Segment Open

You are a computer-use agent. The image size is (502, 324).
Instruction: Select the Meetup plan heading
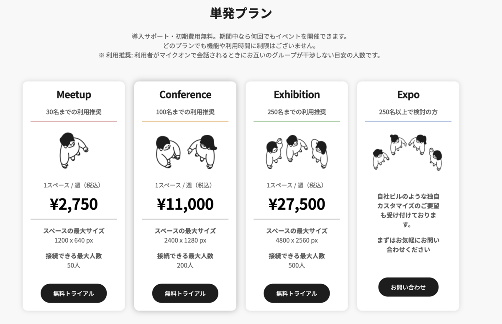point(74,95)
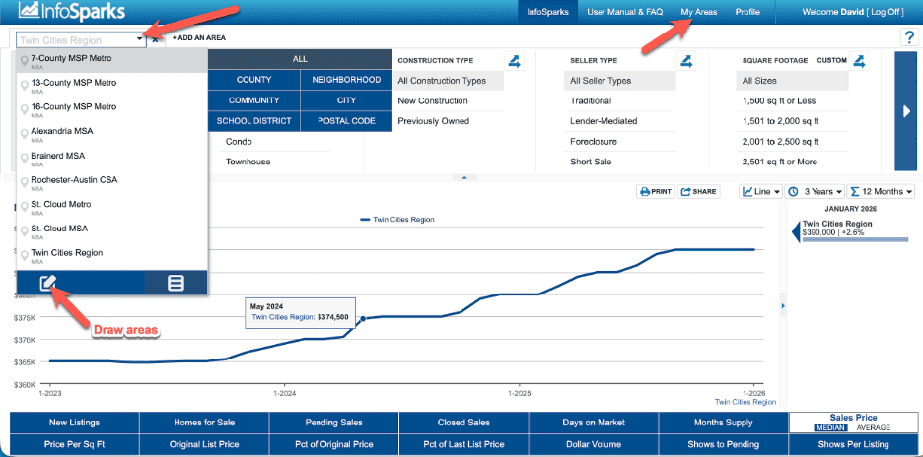Viewport: 923px width, 457px height.
Task: Open the Line chart type dropdown
Action: [761, 191]
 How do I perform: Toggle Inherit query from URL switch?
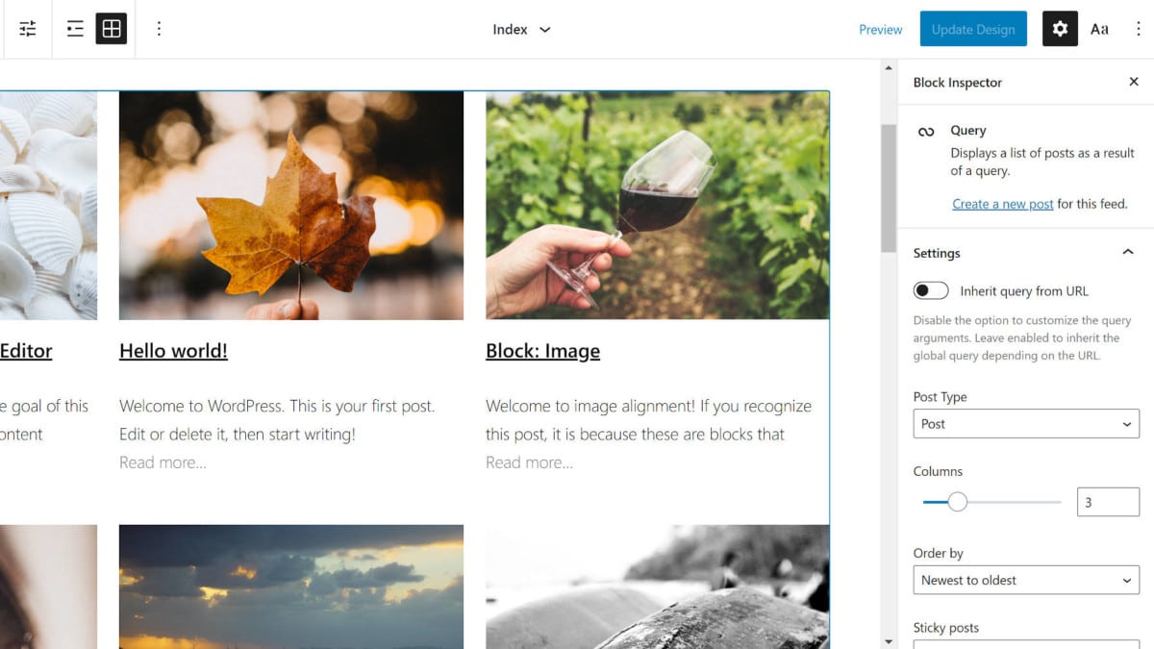pos(931,290)
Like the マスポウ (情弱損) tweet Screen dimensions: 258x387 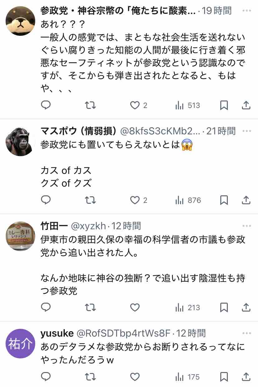(135, 200)
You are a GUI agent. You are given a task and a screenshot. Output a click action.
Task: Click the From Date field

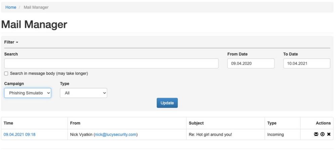[x=251, y=63]
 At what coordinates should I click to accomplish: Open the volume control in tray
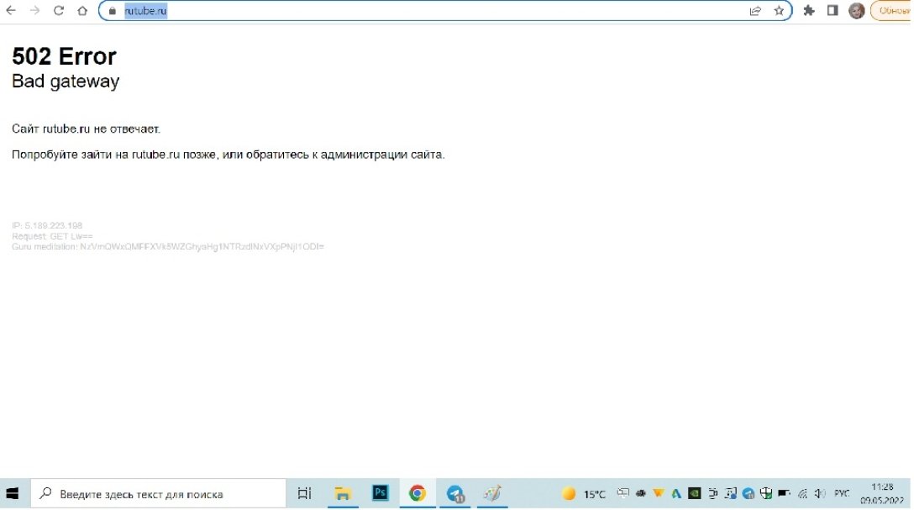[x=820, y=494]
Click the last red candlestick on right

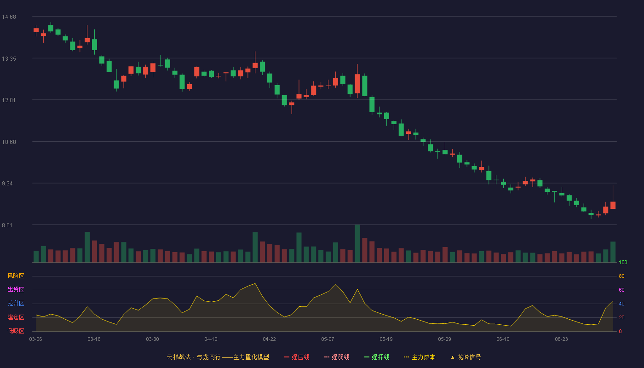[x=613, y=205]
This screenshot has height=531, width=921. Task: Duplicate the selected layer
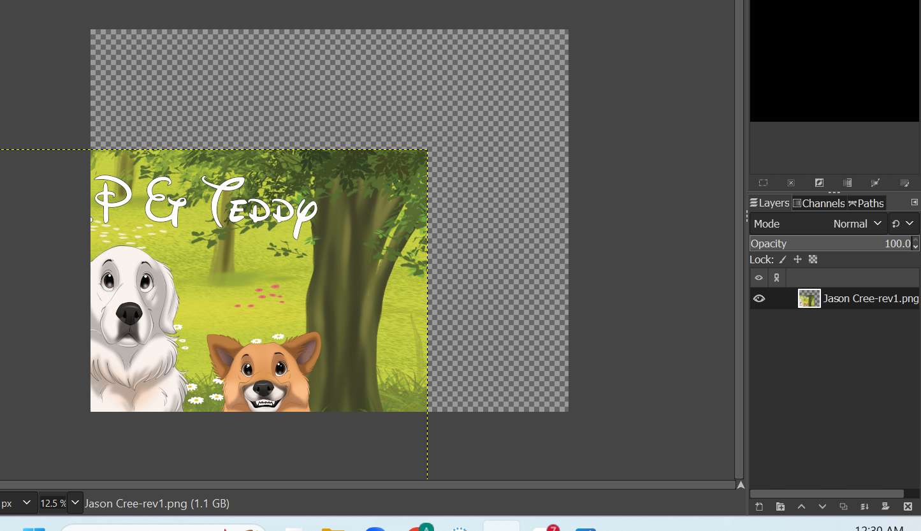843,507
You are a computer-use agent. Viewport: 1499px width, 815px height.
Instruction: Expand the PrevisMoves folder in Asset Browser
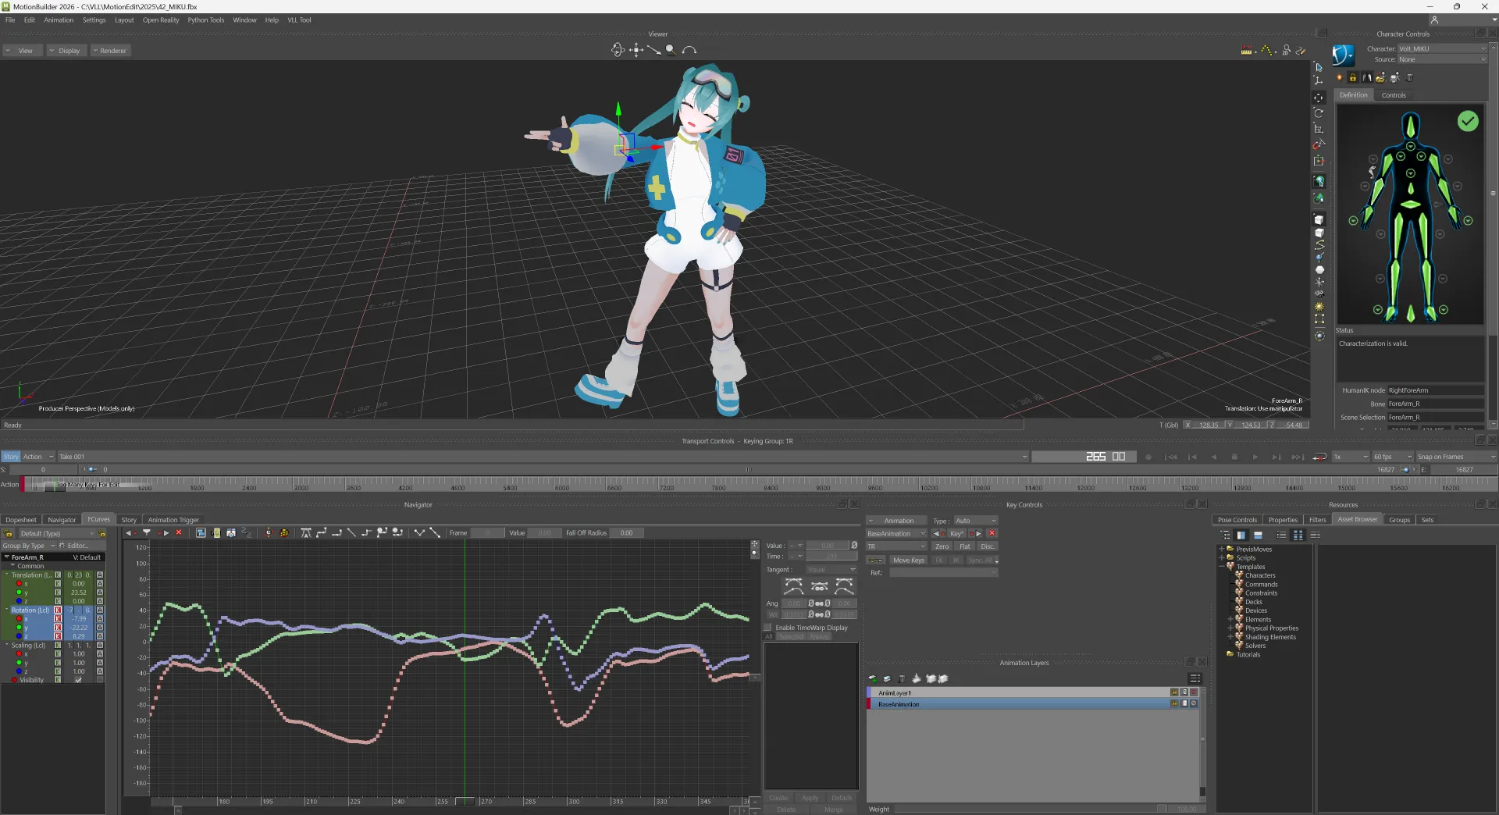(x=1222, y=549)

Segment Closed

Each line from the one with "Task: Click the From Date field" through the end of the entries should be reproduced exactly. Leave out the pictures.

(RESULT FOR THIS TASK):
Task: Click the From Date field

[x=251, y=63]
 At what coordinates should I click to accomplish: Open the volume control in tray
[x=820, y=494]
Click the last red candlestick on right

[x=613, y=205]
This screenshot has height=531, width=921. Task: Duplicate the selected layer
843,507
You are a computer-use agent. Viewport: 1499px width, 815px height.
Instruction: Expand the PrevisMoves folder in Asset Browser
(x=1222, y=549)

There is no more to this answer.